Fintech companies and their partners are on alert as a flurry of new state and federal cybersecurity requirements take effect. The New York Department of Financial Services (NYDFS) and the Federal Trade Commission (FTC) both recently finalized changes that will create additional compliance obligations, expand existing regulations to new entities and mandate that banks and fintech firms move quickly to update their cybersecurity policies and incident-response capabilities.
NYDFS enacted a series of changes to its existing cybersecurity rules that apply to any entity operating under a license, registration or other similar authorization under New York’s banking, insurance or financial services laws. These new obligations, along with their implementation dates, include:
• December 1, 2023: New incident reporting rules that require covered entities to provide regulators with notice of payment within 24 hours of a ransomware or other extortion payment made in connection with a cybersecurity event as well as a written description of why payment was necessary, alternatives considered and efforts to find alternatives and comply with applicable rules and regulations within 30 days of payment.
• November 1, 2024: Chief information security officers must internally report material cybersecurity issues and annual plans for remediating material inadequacies as well as conduct yearly reviews of the effectiveness of compensating controls. Entities also must maintain written incident, business continuity and disaster recovery plans.
• May 1, 2025: Covered entities must implement various technical cybersecurity measures, including penetration testing, automated scans of information systems, limits on the use of privileged accounts, annual removal of unnecessary accounts and access, written password policies and more.
• November 1, 2025: Covered entities must enable multi-factor authentication for any individual accessing their information systems, unless qualified for an exemption.
The NYDFS amendments also expand the definition of a cybersecurity incident to include incidents that occur at affiliates or third-party service providers. Given the ever-increasing use of service providers and hosted solutions, this definition could dramatically expand the number of incidents that must be reported to the regulator.

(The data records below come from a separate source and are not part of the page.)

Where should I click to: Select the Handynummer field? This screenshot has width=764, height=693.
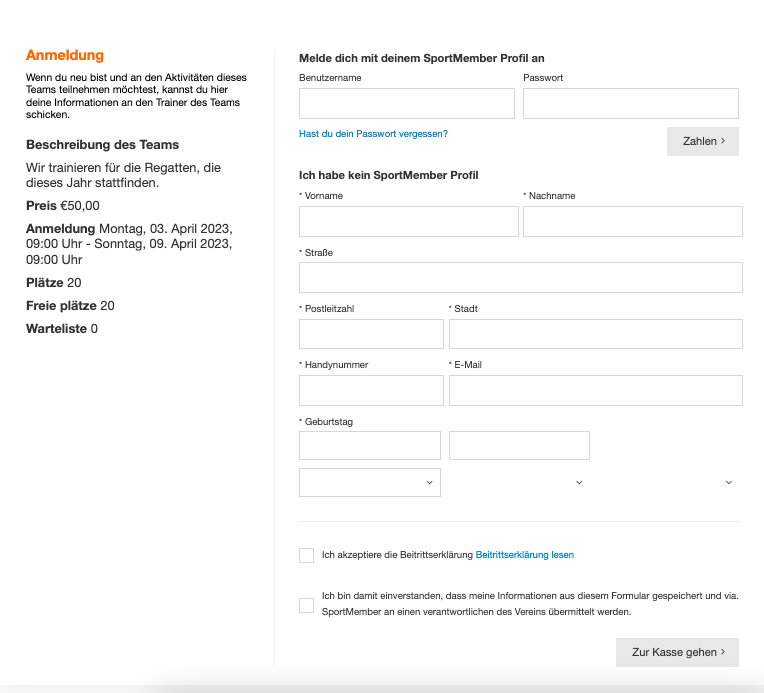click(x=371, y=391)
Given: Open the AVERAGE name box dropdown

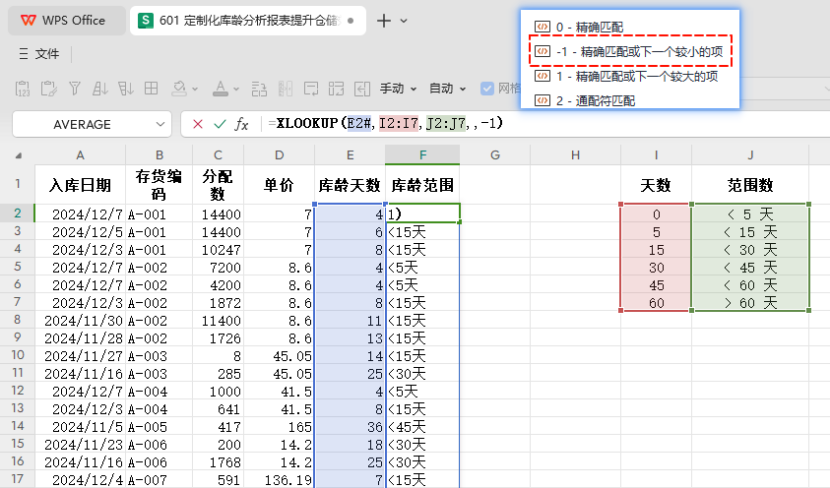Looking at the screenshot, I should pos(161,124).
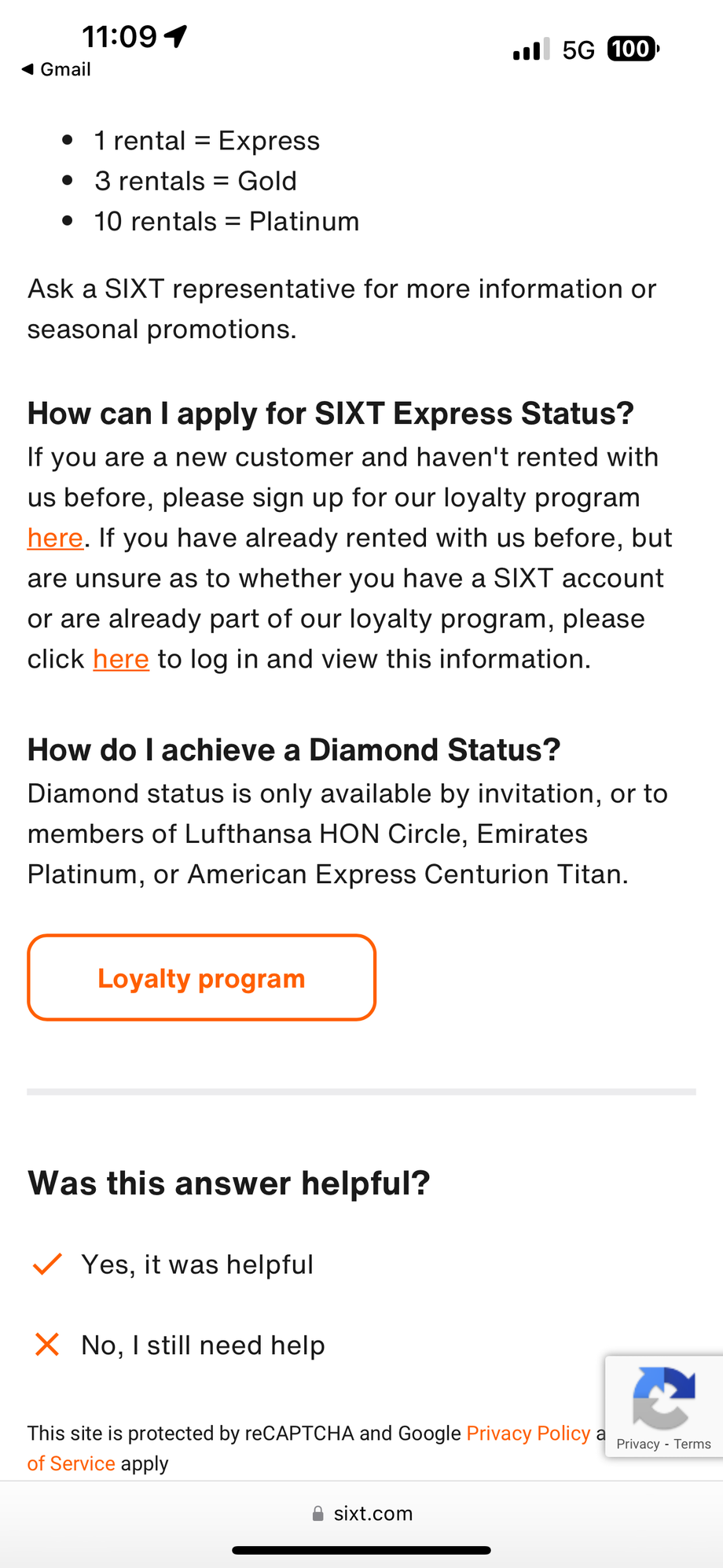The image size is (723, 1568).
Task: Click the 'here' link to log in
Action: point(121,659)
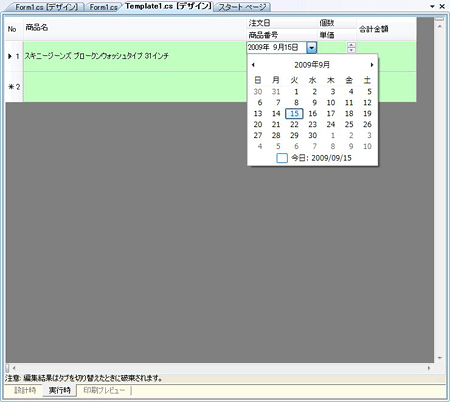Screen dimensions: 450x402
Task: Go to next month in calendar
Action: point(372,65)
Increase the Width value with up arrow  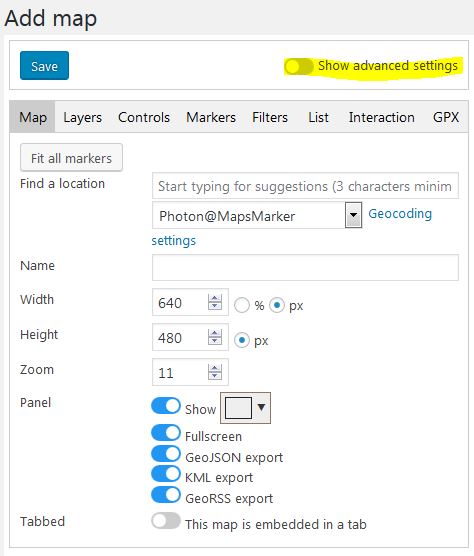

Meanwhile, the FTC published an amendment to the Safeguards Rule, which takes effect in May of 2024. The Safeguards Rule broadly requires financial institutions — including financial advisors, payday lenders, mortgage brokers and lenders, collection agencies, motor vehicle dealers and more — to protect customers’ non-public information. The amendment will require those entities to report to the FTC when they discover that information affecting 500 or more people has been acquired without authorization. Key takeaways include:
• The FTC will consider customer information unencrypted if the encryption key was accessed by an unauthorized person and will presume that unauthorized access resulted in unauthorized acquisition unless the financial institution has reliable evidence to the contrary.
• Notice must be given within 30 days of the event being known to any employee, officer or other agent of the financial institution, other than the person committing the breach.
• Notices must include the reporting institution’s name and contact information, the types of information involved, the date the event took place, the number of affected consumers, a general description of the event and whether law enforcement has determined that notifying the public would endanger a criminal investigation or national security.
• The amendment will not require notifying the affected individuals.
• Companies should expect many of these obligations to flow down to service providers and other companies that work directly with financial institutions.
The new NYDFS and FTC regulations are not one-offs. They are part of a sustained push toward greater oversight of the financial services industry, even for entities that have traditionally been less regulated than banks or similar financial institutions. Given this momentum, companies need to work hard to stay ahead of the curve and not treat compliance as a check-the-box exercise.
Incident response policies should be updated and stress-tested through tabletop and similar exercises to ensure response teams can meet the tight deadlines and transparency that regulators demand. Financial entities should continually refine their vendor management programs, data mapping and similar internal practices to proactively manage risks before compliance issues arise. In today’s financial sector, keeping up means keeping ahead.